> _WHAT YOU ARE ASKED TO DO_: Find the word "height" in the records below. List each line containing it.

> _MATERIAL FOR THIS TASK_:
+ + + +
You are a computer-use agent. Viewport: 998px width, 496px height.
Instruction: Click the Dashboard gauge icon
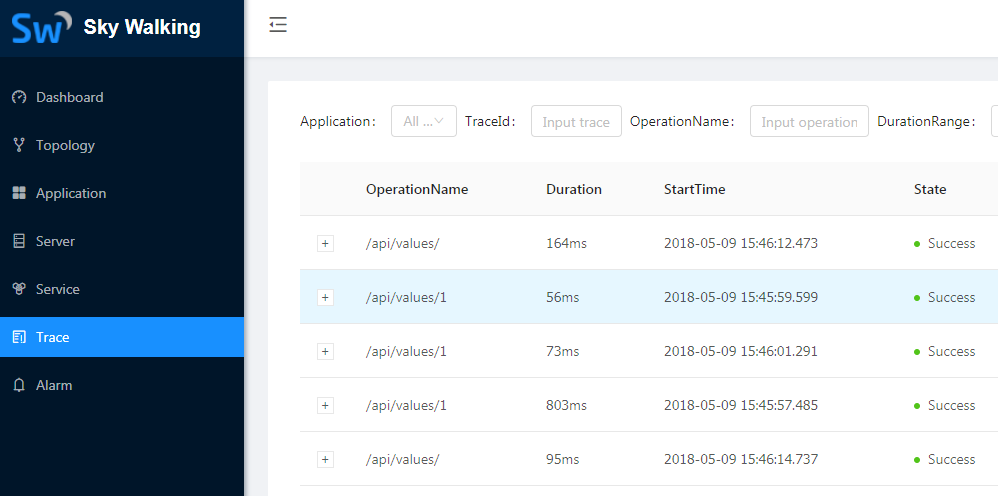point(18,97)
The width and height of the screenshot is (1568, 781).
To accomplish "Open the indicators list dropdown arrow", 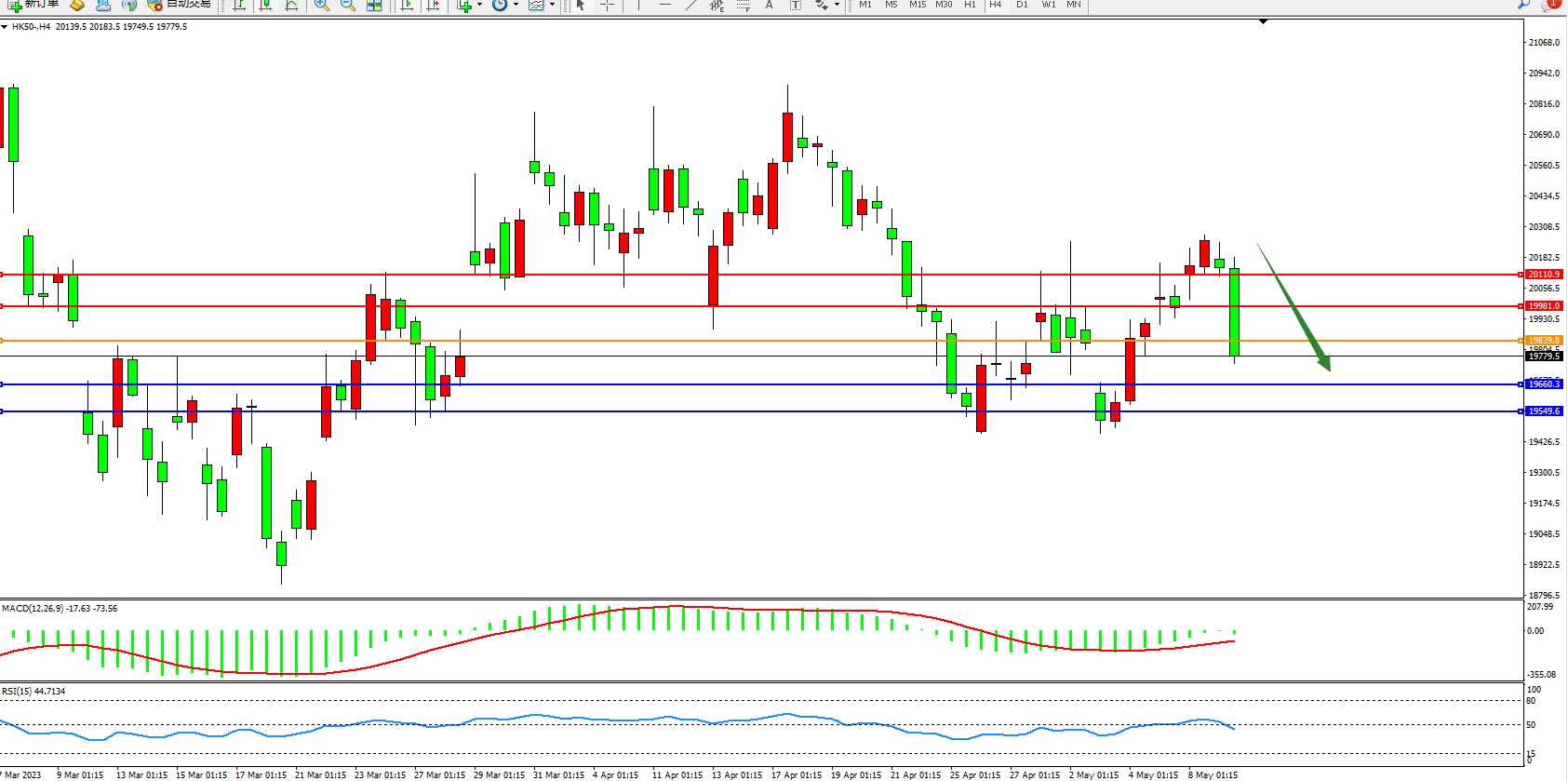I will pos(479,6).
+ + + +
> _THE ANSWER_:
You are a computer-use agent. Viewport: 998px width, 496px height.
The width and height of the screenshot is (1568, 781).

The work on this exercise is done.